● How to complete this task
Look through the records below, and whenever a line contains "computer", copy it.

● Source records
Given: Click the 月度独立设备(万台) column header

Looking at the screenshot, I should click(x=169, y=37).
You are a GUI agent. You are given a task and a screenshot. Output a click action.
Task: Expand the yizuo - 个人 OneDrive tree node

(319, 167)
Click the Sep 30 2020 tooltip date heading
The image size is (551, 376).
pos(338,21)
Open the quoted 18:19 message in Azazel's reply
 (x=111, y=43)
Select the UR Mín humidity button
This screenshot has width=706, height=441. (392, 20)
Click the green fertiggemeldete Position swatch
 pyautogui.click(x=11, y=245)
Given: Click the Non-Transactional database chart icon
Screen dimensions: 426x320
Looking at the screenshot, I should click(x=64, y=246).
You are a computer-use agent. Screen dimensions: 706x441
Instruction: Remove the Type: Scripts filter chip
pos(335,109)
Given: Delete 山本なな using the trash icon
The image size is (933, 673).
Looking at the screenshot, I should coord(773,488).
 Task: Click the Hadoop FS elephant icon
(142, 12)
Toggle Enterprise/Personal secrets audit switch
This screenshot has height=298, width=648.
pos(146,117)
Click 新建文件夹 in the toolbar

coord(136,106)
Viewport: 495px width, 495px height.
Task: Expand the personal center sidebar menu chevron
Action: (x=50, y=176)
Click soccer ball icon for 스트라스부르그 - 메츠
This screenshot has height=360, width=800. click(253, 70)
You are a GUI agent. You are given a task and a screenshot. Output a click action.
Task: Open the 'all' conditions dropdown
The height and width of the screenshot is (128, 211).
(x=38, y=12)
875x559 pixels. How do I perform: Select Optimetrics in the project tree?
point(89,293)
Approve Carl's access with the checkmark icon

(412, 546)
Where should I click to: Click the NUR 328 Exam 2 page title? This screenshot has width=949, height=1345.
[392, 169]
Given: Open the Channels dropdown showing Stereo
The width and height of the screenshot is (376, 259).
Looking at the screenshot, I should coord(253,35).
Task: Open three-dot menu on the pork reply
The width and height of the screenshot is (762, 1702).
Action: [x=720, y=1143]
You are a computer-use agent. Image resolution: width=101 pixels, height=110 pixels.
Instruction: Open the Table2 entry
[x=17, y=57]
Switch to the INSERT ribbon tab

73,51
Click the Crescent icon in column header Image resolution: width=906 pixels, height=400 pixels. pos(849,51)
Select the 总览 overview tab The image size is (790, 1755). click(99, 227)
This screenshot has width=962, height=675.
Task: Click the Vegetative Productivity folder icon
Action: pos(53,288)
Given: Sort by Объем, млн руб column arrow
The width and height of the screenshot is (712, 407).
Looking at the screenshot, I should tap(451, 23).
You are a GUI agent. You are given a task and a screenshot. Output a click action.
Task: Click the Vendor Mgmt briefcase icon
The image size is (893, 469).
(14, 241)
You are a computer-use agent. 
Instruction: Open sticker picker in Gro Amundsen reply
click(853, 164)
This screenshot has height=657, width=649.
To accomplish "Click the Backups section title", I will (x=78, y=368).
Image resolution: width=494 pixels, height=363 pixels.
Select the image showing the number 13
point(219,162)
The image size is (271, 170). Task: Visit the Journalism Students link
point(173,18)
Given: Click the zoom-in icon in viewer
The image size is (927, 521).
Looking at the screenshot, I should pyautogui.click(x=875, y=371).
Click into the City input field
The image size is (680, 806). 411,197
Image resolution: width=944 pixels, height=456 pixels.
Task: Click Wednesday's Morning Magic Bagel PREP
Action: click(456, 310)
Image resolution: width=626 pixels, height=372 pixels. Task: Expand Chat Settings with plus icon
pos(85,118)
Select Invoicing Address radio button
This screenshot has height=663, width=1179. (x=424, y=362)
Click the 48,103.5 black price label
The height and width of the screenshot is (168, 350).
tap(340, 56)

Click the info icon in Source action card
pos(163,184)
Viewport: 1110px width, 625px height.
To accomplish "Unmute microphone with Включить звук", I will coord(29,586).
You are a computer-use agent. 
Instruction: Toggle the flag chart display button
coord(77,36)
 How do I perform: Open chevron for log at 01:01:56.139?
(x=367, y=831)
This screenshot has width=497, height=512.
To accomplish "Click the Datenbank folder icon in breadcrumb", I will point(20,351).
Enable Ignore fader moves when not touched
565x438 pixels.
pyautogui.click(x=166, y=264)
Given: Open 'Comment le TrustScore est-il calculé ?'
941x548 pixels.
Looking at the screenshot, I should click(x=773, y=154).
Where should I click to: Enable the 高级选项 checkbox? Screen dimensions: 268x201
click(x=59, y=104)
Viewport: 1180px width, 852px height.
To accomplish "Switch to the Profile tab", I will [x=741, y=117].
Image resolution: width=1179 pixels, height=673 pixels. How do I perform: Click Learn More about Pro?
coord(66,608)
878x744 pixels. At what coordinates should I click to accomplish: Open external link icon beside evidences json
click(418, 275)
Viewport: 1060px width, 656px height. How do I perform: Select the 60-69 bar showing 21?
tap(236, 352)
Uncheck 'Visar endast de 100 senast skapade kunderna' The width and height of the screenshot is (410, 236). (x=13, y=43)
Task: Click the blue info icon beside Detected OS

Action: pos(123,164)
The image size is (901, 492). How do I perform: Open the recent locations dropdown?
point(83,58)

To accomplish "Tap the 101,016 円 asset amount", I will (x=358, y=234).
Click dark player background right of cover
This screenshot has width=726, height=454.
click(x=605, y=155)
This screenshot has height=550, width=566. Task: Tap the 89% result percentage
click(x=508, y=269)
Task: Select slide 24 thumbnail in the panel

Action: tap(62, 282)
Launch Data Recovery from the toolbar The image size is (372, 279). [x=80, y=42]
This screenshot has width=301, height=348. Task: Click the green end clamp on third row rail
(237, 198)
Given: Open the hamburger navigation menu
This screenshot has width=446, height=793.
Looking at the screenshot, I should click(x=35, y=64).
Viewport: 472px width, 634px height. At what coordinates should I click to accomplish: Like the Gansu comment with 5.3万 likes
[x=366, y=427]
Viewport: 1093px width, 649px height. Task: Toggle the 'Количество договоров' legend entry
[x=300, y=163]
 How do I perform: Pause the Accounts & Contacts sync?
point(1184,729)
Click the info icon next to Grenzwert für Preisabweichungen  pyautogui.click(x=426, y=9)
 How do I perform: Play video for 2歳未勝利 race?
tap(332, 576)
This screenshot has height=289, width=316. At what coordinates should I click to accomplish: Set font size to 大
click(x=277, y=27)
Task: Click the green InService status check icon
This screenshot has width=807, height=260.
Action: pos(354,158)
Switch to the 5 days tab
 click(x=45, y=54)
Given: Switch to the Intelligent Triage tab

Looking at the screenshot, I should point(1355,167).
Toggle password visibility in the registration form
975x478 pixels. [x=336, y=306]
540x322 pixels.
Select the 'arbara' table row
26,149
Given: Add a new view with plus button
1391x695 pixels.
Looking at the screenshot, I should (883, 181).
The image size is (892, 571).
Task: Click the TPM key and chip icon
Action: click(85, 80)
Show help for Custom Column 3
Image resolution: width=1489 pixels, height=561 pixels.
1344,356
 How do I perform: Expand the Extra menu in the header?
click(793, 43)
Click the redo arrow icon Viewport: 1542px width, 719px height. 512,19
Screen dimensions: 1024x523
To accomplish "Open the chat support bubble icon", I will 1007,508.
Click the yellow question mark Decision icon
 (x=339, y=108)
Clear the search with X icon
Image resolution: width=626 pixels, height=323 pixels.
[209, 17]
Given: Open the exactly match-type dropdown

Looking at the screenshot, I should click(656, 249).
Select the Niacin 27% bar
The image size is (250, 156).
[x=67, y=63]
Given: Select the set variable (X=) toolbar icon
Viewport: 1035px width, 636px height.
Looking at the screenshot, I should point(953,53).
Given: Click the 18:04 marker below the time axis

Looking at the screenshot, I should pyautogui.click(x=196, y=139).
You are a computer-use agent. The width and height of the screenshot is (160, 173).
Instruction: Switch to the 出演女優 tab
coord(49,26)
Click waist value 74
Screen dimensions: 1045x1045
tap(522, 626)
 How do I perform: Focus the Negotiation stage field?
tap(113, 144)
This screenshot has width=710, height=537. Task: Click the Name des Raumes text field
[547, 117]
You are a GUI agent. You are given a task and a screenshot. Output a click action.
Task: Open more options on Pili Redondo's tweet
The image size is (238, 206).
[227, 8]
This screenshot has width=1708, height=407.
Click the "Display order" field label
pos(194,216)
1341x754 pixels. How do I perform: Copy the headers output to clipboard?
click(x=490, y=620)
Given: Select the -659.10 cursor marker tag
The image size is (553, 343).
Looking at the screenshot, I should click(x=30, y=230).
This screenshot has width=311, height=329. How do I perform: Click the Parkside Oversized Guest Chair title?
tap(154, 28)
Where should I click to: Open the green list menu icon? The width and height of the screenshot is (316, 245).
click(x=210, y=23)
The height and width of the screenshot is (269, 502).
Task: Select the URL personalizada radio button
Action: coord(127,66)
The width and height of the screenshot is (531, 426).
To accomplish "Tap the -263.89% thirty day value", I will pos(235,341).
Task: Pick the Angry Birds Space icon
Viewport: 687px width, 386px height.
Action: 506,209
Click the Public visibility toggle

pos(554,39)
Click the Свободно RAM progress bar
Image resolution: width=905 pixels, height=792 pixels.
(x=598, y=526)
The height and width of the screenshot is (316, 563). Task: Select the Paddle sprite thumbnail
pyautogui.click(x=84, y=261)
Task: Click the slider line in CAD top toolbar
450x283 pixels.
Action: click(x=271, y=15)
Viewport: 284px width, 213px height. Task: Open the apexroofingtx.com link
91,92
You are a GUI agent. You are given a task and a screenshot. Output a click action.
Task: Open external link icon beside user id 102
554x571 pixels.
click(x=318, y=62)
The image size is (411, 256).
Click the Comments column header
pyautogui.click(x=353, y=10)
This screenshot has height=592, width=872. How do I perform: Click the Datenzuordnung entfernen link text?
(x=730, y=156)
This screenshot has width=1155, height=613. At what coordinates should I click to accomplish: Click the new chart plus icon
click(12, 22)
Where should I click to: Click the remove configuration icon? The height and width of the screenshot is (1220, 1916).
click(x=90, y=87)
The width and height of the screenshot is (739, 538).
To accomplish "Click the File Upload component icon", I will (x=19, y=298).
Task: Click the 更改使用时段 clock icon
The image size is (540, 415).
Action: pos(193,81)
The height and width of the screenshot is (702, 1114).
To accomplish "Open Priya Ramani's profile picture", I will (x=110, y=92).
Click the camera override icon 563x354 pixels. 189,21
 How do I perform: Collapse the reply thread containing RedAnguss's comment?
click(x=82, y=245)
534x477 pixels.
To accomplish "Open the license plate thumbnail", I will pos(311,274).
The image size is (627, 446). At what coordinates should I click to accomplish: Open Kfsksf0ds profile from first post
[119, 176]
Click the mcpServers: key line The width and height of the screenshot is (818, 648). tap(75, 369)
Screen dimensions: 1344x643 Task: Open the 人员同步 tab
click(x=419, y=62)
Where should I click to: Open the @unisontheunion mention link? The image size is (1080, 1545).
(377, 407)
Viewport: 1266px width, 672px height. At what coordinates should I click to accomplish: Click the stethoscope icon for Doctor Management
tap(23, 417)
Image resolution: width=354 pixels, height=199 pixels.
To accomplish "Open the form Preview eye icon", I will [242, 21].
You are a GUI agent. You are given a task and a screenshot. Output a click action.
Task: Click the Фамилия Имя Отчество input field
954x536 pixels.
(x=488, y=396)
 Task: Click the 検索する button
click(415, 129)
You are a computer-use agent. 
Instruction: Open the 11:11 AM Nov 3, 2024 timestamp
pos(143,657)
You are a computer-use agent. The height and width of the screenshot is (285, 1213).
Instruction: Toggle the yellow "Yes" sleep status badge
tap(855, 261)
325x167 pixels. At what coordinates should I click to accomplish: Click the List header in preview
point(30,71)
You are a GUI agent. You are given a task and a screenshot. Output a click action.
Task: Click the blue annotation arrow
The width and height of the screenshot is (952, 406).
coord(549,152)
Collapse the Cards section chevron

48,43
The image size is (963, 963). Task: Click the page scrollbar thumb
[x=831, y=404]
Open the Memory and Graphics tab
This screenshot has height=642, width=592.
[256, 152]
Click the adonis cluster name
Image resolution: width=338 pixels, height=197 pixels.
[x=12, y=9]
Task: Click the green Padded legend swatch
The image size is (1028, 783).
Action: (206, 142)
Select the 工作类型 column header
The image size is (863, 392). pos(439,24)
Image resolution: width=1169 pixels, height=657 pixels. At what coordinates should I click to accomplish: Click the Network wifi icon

● Expected answer
You are a computer-use agent. Screen dimensions: 706x441
You are a computer-use agent. Image resolution: width=101 pixels, height=110 pixels.
You are a computer-use agent. 
You are a computer-use agent. 
You are a computer-use agent. The width and height of the screenshot is (160, 173).
You are a computer-use agent. 
You are a computer-use agent. The height and width of the screenshot is (285, 1213).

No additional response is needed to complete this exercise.